The house is best known today as the Spann-Bryson House. I’m indebted to Debbie Walker for her assistance in tracking down the history. She spoke with owner Mike Connor, and he his wife Ann have done an amazing job maintaining this venerable landmark. Mr. Connor noted that it was built by a Mr. Sanders and was identified in the Webster County history book as the Old Sanders Place.

5 Comments

Filed under --WEBSTER COUNTY GA--

5 responses to “Sanders-Spann-Bryson House, 1836, Webster County

  1. Art Redding

    Awesome Brian!

  2. Carol

    At least up here in my historic neighborhood in Nashville, earliest houses had entrances to the outside from all the rooms.
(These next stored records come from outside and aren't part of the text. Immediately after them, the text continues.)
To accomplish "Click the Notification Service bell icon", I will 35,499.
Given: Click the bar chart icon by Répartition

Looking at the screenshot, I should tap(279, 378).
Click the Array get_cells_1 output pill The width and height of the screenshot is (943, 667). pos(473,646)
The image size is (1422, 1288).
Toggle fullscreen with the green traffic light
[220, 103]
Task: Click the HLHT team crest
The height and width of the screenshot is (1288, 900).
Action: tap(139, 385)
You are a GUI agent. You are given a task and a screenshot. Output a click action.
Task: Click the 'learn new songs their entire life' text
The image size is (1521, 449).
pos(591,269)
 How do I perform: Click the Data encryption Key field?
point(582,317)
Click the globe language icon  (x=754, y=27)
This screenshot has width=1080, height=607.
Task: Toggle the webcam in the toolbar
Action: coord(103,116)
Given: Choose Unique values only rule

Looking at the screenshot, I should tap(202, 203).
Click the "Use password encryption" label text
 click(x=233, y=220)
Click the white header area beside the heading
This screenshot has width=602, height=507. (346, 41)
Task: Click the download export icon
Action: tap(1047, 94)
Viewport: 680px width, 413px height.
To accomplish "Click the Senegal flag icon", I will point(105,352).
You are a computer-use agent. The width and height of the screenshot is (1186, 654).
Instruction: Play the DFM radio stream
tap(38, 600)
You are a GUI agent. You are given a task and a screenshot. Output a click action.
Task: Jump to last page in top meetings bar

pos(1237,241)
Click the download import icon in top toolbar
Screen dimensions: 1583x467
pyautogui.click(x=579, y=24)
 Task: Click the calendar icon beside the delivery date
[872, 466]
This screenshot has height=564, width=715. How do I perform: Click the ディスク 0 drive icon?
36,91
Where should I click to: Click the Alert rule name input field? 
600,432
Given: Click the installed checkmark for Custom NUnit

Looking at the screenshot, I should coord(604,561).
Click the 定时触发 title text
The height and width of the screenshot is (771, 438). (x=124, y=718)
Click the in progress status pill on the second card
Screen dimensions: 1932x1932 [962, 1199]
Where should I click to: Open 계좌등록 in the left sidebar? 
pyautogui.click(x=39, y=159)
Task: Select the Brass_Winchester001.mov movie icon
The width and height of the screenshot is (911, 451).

My house originally did on both the main floor and lower level (where the kitchen was originally–it made sense, for ventilation. Later additions changed the pattern, so one of the front rooms was closed off when the upstairs was finished off and stairs to the attic were added. Old houses reflect changes over time.
    Those screen doors are to die for!

  3. ben dooley

    I also wonder about what appears to be the extra doors into the 2 front rooms from the porch. If there was only one I would surmise if allowed access to a ”preacher’s” room but 2 is a puzzle.

    • ben dooley

      OOPS, my 2 comments are reversed from the intended order…Great example Brian. Many Plain Style houses were originally without a full front porch with the porch being a later addition. In this case the high sills and small windows on the upper level indicates the porch is original with the columns are a salute to the Greek Revival style which was becoming ”fashionable” in the 1830’s.

  4. loyd B dooley

    Beautiful example Brian. Many Plain Style houses were originally built without a porch with a porch being added later. The high sills and small windows on the upper floor seem to indicate this porch was probably there from the beginning with the columns being a salute to the Greek Revival style which was becoming ”fashionable” in the 1830’s.